I was in Charlotte by 4PM and found the YMCA where I got a room and went downstairs to get a cold drink and met a moving van driver looking for a "lumper" to help him the next day. I was his man and he met me at 6:30 the next morning. It was an easy job and he asked if I would like to ride with him on future jobs. Yes, sir. The next day, I discovered a Labor office and was sent to Coca Cola for the day and wound up lifting cases of 32 ounce filled bottles off the line and onto a pallet and I began to think I could not do that for eight hours. I started to ask the supervisor when he told me they were shutting down that line and sent me over to a "testing" area where they were testing drinks. All I had to do was start up a line as directed and stack cases of 12 ounce product on special pallets. That would be my job for the next six weeks.
My moving van driver came by to pick me up for a couple of weekend jobs where we loaded up on Saturday mornings until we were done and I got two days pay. I opened a bank account to take care of the money I was earning.
Meanwhile, I was studying my Bible on the evenings and was getting used to talking about what I was learning from my studies, all the while going to church, whichever was the closest one, wherever I happened to be.

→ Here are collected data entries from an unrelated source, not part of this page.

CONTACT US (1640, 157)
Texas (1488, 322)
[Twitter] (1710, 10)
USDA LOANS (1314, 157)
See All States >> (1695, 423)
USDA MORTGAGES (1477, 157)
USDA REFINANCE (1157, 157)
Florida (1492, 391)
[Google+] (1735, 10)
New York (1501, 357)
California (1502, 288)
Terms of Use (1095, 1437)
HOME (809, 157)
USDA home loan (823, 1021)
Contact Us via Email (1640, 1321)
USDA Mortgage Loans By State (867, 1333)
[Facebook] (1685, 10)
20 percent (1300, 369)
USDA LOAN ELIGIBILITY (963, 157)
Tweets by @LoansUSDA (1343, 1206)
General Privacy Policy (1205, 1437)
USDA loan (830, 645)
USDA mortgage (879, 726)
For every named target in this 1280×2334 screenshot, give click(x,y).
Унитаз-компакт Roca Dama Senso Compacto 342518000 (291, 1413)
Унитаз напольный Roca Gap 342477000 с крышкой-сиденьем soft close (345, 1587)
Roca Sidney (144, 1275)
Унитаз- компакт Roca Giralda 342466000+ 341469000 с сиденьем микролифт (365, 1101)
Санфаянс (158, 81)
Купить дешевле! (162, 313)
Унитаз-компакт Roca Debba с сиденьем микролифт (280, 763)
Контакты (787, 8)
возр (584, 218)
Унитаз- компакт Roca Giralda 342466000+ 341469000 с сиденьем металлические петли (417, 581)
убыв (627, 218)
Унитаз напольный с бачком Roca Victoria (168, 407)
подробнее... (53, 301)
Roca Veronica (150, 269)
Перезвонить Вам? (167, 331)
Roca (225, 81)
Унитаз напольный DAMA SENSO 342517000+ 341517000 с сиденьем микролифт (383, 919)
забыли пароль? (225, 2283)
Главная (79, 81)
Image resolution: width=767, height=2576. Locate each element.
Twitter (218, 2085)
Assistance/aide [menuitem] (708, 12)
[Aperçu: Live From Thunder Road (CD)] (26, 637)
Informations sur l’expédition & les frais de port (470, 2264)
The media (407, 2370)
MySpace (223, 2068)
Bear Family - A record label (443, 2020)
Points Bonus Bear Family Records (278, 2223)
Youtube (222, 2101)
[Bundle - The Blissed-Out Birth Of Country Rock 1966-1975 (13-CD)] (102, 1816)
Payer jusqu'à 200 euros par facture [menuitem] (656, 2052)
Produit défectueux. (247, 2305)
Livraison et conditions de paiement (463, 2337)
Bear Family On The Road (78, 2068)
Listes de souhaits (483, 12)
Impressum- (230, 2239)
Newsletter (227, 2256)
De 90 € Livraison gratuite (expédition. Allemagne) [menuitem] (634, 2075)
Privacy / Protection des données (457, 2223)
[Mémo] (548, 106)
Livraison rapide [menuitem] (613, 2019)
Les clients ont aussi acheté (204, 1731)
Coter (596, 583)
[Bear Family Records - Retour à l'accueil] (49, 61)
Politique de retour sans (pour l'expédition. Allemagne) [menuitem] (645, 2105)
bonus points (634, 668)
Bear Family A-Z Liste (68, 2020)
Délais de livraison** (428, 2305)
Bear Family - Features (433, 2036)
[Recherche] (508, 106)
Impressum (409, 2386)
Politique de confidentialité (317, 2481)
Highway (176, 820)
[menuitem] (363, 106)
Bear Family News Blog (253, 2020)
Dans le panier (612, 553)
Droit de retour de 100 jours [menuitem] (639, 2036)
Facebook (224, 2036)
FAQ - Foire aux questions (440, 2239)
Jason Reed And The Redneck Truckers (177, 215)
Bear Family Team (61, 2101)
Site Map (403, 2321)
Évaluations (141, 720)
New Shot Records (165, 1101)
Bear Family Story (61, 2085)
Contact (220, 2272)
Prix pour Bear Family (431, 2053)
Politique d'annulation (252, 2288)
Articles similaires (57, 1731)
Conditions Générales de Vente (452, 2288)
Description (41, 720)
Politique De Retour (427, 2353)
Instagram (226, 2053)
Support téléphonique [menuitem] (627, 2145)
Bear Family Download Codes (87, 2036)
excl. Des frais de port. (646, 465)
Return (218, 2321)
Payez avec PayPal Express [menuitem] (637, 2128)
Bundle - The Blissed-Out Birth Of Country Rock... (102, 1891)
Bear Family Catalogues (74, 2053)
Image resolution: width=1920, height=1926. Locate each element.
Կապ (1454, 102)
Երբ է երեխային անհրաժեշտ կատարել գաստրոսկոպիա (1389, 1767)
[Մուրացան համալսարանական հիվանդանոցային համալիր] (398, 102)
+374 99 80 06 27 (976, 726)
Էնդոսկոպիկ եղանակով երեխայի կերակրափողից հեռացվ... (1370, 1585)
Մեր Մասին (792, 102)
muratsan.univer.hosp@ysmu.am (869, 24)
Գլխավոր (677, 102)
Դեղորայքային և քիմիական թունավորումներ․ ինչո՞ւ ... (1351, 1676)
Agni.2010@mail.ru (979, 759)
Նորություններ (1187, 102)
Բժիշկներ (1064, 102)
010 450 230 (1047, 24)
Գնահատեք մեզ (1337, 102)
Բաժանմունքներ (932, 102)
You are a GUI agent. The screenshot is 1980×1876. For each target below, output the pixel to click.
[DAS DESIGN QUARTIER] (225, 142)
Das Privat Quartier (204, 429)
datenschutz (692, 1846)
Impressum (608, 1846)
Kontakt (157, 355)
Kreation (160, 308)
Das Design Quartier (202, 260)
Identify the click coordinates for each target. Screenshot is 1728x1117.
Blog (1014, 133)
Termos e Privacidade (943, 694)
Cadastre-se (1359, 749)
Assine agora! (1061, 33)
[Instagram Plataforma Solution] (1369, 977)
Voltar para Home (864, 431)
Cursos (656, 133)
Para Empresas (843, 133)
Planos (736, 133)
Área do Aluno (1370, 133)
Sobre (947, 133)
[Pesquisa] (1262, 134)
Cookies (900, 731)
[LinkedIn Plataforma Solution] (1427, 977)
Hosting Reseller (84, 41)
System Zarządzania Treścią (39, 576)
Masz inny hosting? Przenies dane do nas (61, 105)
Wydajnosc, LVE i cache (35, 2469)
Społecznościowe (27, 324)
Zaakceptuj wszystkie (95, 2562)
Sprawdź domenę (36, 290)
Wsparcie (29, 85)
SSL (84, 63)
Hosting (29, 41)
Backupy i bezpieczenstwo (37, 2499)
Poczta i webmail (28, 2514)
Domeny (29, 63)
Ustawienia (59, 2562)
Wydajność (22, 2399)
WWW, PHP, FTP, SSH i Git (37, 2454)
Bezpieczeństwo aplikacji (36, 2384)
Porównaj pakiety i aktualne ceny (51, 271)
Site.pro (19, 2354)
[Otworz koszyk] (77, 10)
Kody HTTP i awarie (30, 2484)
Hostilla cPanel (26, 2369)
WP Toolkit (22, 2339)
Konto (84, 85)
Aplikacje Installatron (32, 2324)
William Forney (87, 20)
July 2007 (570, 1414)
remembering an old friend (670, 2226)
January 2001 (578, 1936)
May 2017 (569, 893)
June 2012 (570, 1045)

I had no work scheduled one week, so I got a bus ticket and went to Charleston, SC, where I had always wanted to visit and found it to be expensive until a Police office told me about a Mission just outside of the city. I found it and discovered some new friends, a couple who had started it in an old house with a half dozen potential bedrooms, so I stayed with them and spent my days looking for people who could help us fill the bedrooms with cots and places to hang clothes. By the end of the week, we had discovered a lot of help. Charleston has many significant families, wealthy people willing to help us get the Mission underway. I had a call from my van driver and would spend the next two weeks travelling with him.